Кроме всего прочего, Дятлов был невыносим в общежитии. Он пил постоянно, но это бы еще куда ни шло. Все в советской колонии пили. Но на Дятлова алкоголь действовал по-особому. Его куриные мозги не могли контролировать состояние опьянения. После нескольких рюмок водки глаза его вдруг стекленели, дурацкая улыбка сползала с лица и он начинал затыкать рты всем говорящим. При этом он неимоверно ругался матом, невзирая на присутствие женщин. Казалось, что он превращался в другого человека и тот другой уже совсем не был похож на обычного дурака Дятлова. Монолог его всегда был один и тот же: «Мне никто не указ, ни КГБ, ни посол! У меня такие связи, что я могу любого уничтожить!» Сотрудники посольства, вскоре узнав натуру Дятлова, перестали приглашать его в свои компании. Однако Дятлова это не изолировало. Он был подобран начальниками различных советских экономических организаций, для которых иметь в друзьях человека с консульской властью, каким бы дерьмом он ни был, было необыкновенной удачей. Ведь никто из них не имел дипломатических паспортов. И поили, и кормили они его постоянно.

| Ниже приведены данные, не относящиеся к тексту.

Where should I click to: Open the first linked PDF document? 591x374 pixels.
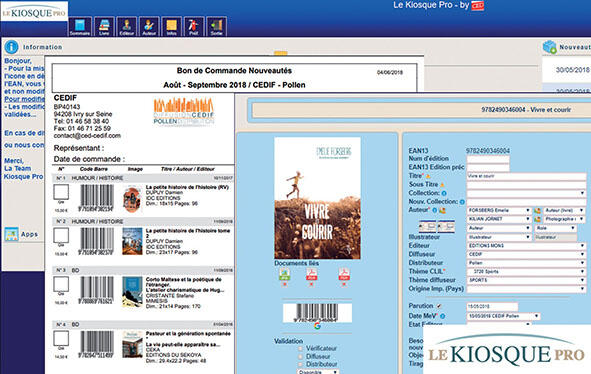coord(311,274)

У Дятлова была репутация не только в советской колонии. Вскоре он сумел прославиться и среди дипломатов консульского корпуса Тегерана. Он был знаменит тем, что постоянно опаздывал на все без исключения консульские мероприятия, будь то прием, или коктейль, или обед. Иногда он появлялся, уже когда подавали сладкое или кофе, и ничуть этим не смущался, заставляя тем самым всех присутствующих краснеть за его бестактность. Но ему хоть бы что. Он садился за стол и, не понимая вежливых намеков на то, что обед уже окончен, требовал подачи блюд, и ему подавали, и он ел. А что еще он мог делать? Ведь общаться-то он не мог. Английским языком он практически не владел. Да и если бы и владел, то говорить с ним было бы совершенно не о чем. В политике он был полный профан.

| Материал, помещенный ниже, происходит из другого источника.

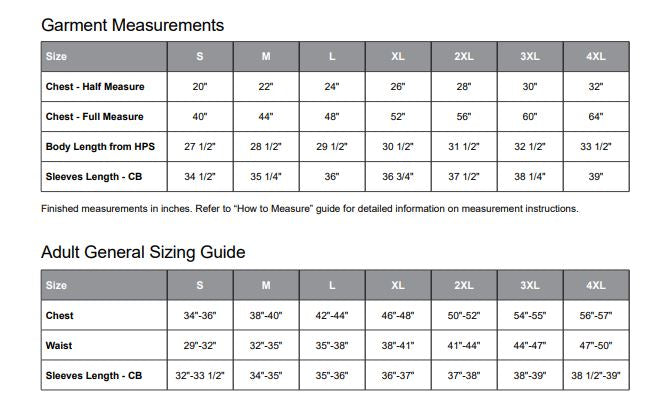Click the 64" chest full measure cell

point(596,117)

И мы в резидентуре КГБ, и чистые, и офицеры ГРУ откровенно недоумевали, как все то, что делал Дятлов, могло сходить ему с рук. Ведь любого бы другого давно бы вышвырнули из Тегерана и из МИДа, а этому ничего. Дело было в том, что у Дятлова имелись связи в партийном аппарате. Никто точно не знал какие, но говорили, что есть родственники где-то на уровне кандидата в члены политбюро ЦК КПСС. Вот этим и объяснялась безнаказанность Дятлова. И вот ведь верно, кого-то из верховных напоминал он своим свиноподобием.
К осени 1978 года активность Хомейни в Ираке неимоверно возросла. Город Неджеф, место паломничества мусульман-шиитов, где в это время жил Хомейни, превратился в центр иранской оппозиции. Туда слетелись различного рода и политических убеждений иранские эмигранты со всего мира, чтобы заключить союз с новым уже неоспоримым лидером будущего Ирана.

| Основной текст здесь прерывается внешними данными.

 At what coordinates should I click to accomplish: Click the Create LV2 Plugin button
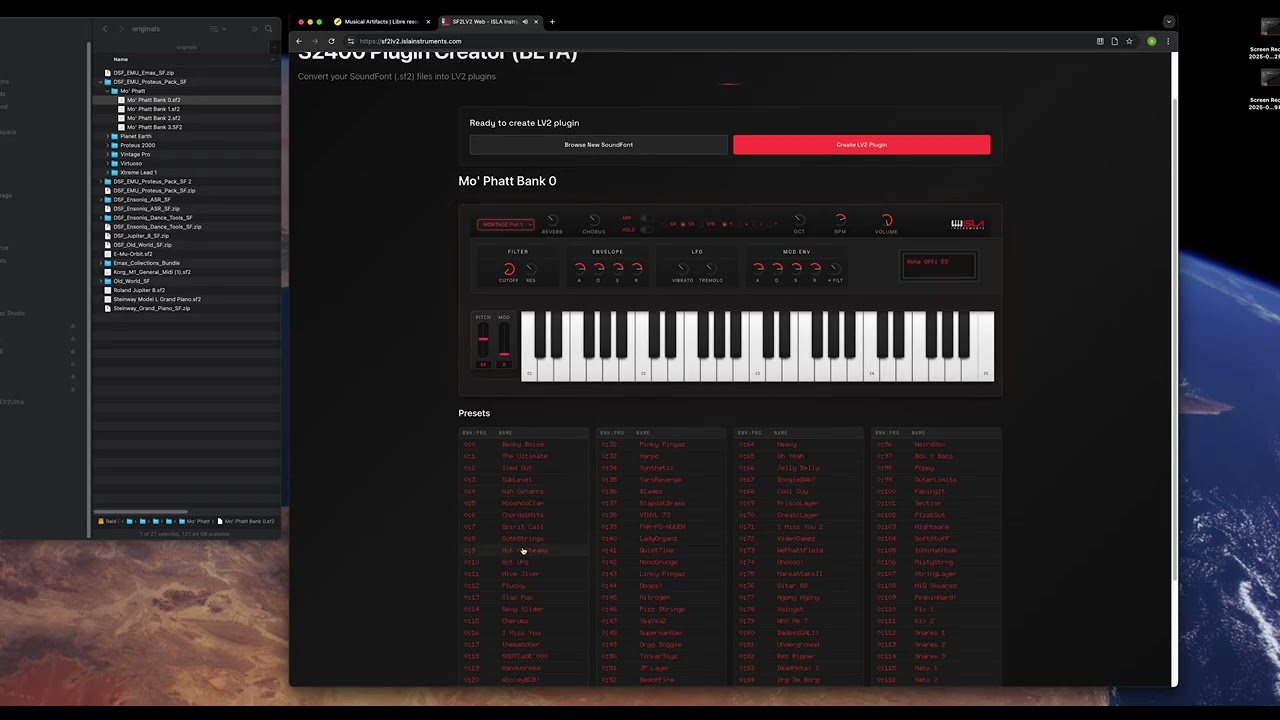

Активность Хомейни не очень-то приходилась по душе иракскому правительству, так как осуществлялась она в районах, населенных преимущественно шиитами. У иракских властей и своих проблем хватало, поэтому они без колебаний согласились на предложение Ирана выслать Хомейни и его сторонников из страны. В октябре 1978 года иракские власти предложили Хомейни покинуть Ирак, и перед ним встал вопрос, куда податься. Оказалось, что не очень-то многие страны хотели видеть этого бунтаря на своей территории, особенно мусульманские страны, в которых и без Хомейни существовала проблема исламского фундаментализма. По имеющейся у нас информации, шах принимал активное участие в переселении Хомейни. Говорили, что он даже пытался убедить правительство Индонезии принять Хомейни и обещал взять расходы по его содержанию на свой счет, лишь бы отослать своего злейшего врага как можно дальше от Ирана. Наконец Франция согласилась принять Хомейни в качестве туриста, выдав ему визу только на три месяца. Перед тем как это сделать, представители французского правительства проконсультировались с шахом, который не возражал, считая, что Хомейни был бы гораздо опаснее для режима, поселись он в Ливии или Сирии. Однако это мнение оказалось ошибочным. Поселившись недалеко от Парижа в местечке Нофль-ле-Шато, Хомейни получил доступ к мировой прессе. А точнее, мировые средства массовой информации получили доступ к этой новой сенсации — Хомейни.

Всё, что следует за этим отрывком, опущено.